7. Understand the difference between Democrats and Republicans.
In an August 2004 article in The New Yorker titled “The Unpolitical Animal,” Louis Menand describes at length how most people, even the ones who do vote, don’t understand politics. Menand references a 1964 article, “The Nature of Belief Systems in Mass Publics” by Philip Converse, which became a political industry standard, and wrote of its author’s conclusions:
Converse claimed that only around ten per cent of the public has what can be called, even generously, a political belief system.

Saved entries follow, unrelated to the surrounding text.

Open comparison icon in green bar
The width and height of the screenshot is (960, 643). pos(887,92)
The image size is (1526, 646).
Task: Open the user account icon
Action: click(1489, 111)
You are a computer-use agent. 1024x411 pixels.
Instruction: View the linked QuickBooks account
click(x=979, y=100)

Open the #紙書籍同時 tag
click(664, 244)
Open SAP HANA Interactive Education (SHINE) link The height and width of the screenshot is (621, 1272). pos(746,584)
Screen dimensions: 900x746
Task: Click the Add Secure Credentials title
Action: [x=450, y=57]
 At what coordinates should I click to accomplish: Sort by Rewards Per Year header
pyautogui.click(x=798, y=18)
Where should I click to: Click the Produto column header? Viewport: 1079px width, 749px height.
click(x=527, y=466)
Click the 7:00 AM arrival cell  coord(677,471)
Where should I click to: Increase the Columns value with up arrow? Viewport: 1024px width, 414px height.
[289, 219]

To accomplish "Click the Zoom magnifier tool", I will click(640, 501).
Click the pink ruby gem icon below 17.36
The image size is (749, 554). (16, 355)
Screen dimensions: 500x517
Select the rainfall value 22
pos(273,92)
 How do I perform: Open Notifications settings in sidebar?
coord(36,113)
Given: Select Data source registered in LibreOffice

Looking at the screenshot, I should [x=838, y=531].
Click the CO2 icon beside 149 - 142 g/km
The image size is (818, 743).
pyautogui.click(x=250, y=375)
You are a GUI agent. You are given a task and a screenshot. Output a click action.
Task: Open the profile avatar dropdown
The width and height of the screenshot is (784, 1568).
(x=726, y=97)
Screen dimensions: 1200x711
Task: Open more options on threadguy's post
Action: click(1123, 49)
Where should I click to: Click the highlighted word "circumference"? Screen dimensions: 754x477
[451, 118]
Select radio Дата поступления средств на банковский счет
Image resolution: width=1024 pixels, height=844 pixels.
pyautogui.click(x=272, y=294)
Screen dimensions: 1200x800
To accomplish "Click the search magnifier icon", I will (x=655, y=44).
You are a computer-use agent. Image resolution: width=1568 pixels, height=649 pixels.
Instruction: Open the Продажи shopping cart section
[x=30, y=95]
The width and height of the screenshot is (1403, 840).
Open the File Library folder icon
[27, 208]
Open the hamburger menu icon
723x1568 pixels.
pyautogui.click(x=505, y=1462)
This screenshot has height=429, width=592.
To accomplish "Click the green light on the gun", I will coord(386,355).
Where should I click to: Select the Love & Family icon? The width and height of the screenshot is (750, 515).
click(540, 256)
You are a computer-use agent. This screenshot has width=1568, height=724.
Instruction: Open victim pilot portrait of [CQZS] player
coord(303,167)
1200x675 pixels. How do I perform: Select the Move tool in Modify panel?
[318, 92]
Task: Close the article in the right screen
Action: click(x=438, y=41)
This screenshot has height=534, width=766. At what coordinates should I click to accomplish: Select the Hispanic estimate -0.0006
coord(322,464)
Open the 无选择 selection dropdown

The other ninety per cent, it seems, are flapping in the wind:
About forty-two per cent of voters, according to Converse’s interpretation of surveys of the 1956 electorate, vote on the basis not of ideology but of perceived self-interest. The rest form political preferences either from their sense of whether times are good or bad (about twenty-five per cent) or from factors that have no discernible “issue content” whatever. Converse put twenty-two per cent of the electorate in this last category. In other words, about twice as many people have no political views as have a coherent political belief system.
A particularly naive response to these assertions might be, We’re more sophisticated now. To anyone who thinks that – I hate to break this to you – we’re not.
Despite the fact that most adults in America are eligible to vote, most adults in America have very little comprehension of what – or who – they’re voting for. Just to be clear, the following things have nothing to do with the ability to craft good public policy: witty comments, a nice smile, kissing babies.
A good start is to understand what each political party stands for. That determinant is the heuristic many of us rely on. So what’s the difference?
The platform of the Republican Party – that’s the red one with the elephant that isn’t the University of Alabama – leans more heavily toward the rights of the individual. However, the GOP, which stands for “Grand Old Party,” doesn’t have a straight party line that way. For example, their embrace of “pro-life” politics stands in direct contrast to the notion of individual liberties, which would be embodied by a “pro-choice” stance.
By contrast, the Democratic Party’s platform could be summed up by this passage on one of its About pages:
There are several core beliefs that tie our party together: Democrats believe that we’re greater together than we are on our own—that this country succeeds when everyone gets a fair shot, everyone does their fair share, and everyone plays by the same rules.
So it isn’t as simple as you might think. If you judge too quickly, you might think you’re a a Republican when you read their platform, which has components that declare our “Country is exceptional” and that the “Constitution should be honored, upheld, and valued.” Yep, I’m for that. But, not so fast. The Democrats’ platform says that “this country succeeds when everyone gets a fair shot, everyone does their fair share, and everyone plays by the same rules.” I agree with that, too.
Read up on the parties and candidates, and find out which one you really prefer. If you want to have a little fun with it, try PBS News Hour’s political party quiz. See where you land on there.
No matter which end of the political spectrum you occupy, know what your beliefs would mean to real people if they were enacted. Politics shouldn’t be a game of hypotheticals anymore than that it should be a popularity contest. Your vote – or lack of it – determines public policies that affect real people.